La contrainte comme moteur de création

Publié le 11 juin 2021 par Maude Rodrigue

Crédit photo : Pascale Gauthier-D

Dispositif précaire et risqué s’il en est un: le Théâtre de la Ligue Nationale d’Improvisation offre à l’auditoire d’assister à un spectacle… créé en direct, sous les yeux étonnés des spectateur.rice.s! La distribution mène une exploration courageuse de l’infini des possibles et se livre à une saisissante démonstration d’inventivité.

Le projet puise son inspiration dans l’«ouvroir de littérature potentielle» ayant émergé dans les années 60, communément désigné par «OuLiPo».

En réaction aux surréalistes, qui se dérobaient aux contraintes afin de sonder les confins de l’inconscient, ce groupe de littérature inventive utilisait quant à lui les contraintes de manière volontaire, celles-ci constituant le point de départ pour la création.

Les oulipien.ne.s s’astreignaient à des règles telles que le lipogramme, comme l’a fait Georges Perec en évitant d’utiliser la lettre «e» dans son roman La disparition, ou encore le palindrome, lequel consiste à rédiger un texte pouvant être lu indifféremment dans un sens comme dans l’autre.

Raymond Queneau et François Le Lionnais auraient en fait cofondé l’OuXPo ou «ouvroir d’X potentielle», sorte de regroupement plus large de groupes de recherche se déclinant en une variété d’ouvroirs dans différents domaines (outre la littérature). À titre d’exemples, la bande dessinée possède son «OuBaPo» et le théâtre, son «OuTraPo».
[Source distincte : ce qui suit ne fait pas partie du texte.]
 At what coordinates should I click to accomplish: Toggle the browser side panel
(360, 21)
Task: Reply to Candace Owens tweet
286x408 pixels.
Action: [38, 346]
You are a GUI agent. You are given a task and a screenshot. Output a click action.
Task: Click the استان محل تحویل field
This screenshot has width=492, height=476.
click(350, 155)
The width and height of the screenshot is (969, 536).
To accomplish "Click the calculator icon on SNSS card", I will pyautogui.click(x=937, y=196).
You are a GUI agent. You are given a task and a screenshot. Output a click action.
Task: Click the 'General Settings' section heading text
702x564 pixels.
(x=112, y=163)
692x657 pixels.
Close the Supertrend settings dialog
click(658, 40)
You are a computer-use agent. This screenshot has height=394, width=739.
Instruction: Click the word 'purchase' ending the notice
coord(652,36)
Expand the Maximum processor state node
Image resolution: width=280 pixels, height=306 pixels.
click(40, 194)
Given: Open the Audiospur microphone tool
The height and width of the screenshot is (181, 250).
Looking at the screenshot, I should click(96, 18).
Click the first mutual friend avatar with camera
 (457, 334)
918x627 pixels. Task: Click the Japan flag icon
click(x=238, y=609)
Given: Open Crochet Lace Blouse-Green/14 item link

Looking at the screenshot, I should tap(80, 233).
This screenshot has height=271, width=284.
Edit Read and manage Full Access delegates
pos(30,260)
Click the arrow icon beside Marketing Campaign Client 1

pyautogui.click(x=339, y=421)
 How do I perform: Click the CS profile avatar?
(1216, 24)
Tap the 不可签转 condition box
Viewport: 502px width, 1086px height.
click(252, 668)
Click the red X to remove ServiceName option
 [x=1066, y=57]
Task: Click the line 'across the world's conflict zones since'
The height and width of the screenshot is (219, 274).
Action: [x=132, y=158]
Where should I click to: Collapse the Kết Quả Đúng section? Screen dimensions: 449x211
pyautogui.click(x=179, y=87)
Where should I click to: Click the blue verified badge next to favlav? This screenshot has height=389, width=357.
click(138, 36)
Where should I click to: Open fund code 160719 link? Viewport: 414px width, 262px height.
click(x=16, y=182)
La proposition du Théâtre de la Ligue Nationale d’Improvisation (LNI) s’inscrit dans ce sillage: par le biais de son usine à théâtre potentiel, elle offre de fabriquer une pièce (dans son intégralité!) à partir de contraintes imposées par les membres de l’auditoire.

Au total, 125 «potentiels» peuvent être générés à partir d’agencements des différents éléments scénographiques et dramatiques soumis au vote du public. De tels combinatoires actualisent le penchant pour les mathématiques qui animait les membres de l’OuXPo à ses débuts.

Le décor est sobre, géométrique: il se compose d’un prisme auquel l’équipe prête de nombreux usages, ainsi que d’un pan de mur dans lequel sont pratiquées des ouvertures horizontales et deux ouvertures verticales empruntées par les comédien.ne.s pour faire irruption sur scène.

Sauter dans le vide

Au tout début, les membres de l’auditoire sont ainsi prié.e.s de voter pour les éléments qu’ils/elles souhaitent intégrer au spectacle, à débuter par le choix de l’œuvre elle-même.

Pour la première représentation dans le cadre du Carrefour international de théâtre, les spectateur.rice.s ont jeté leur dévolu sur une réinvention de Dom Juan, boudant les alléchants Phèdre, Antigone et Hamlet qui figuraient également sur la carte du menu. L’ambiance a été agrémentée d’une musique de petit ensemble. Les comédien.ne.s évoluaient dans un espace lumière onirique et s’appliquaient à révéler la «vie future inventée» des protagonistes de même qu’à «conférer un sens nouveau» à l’œuvre.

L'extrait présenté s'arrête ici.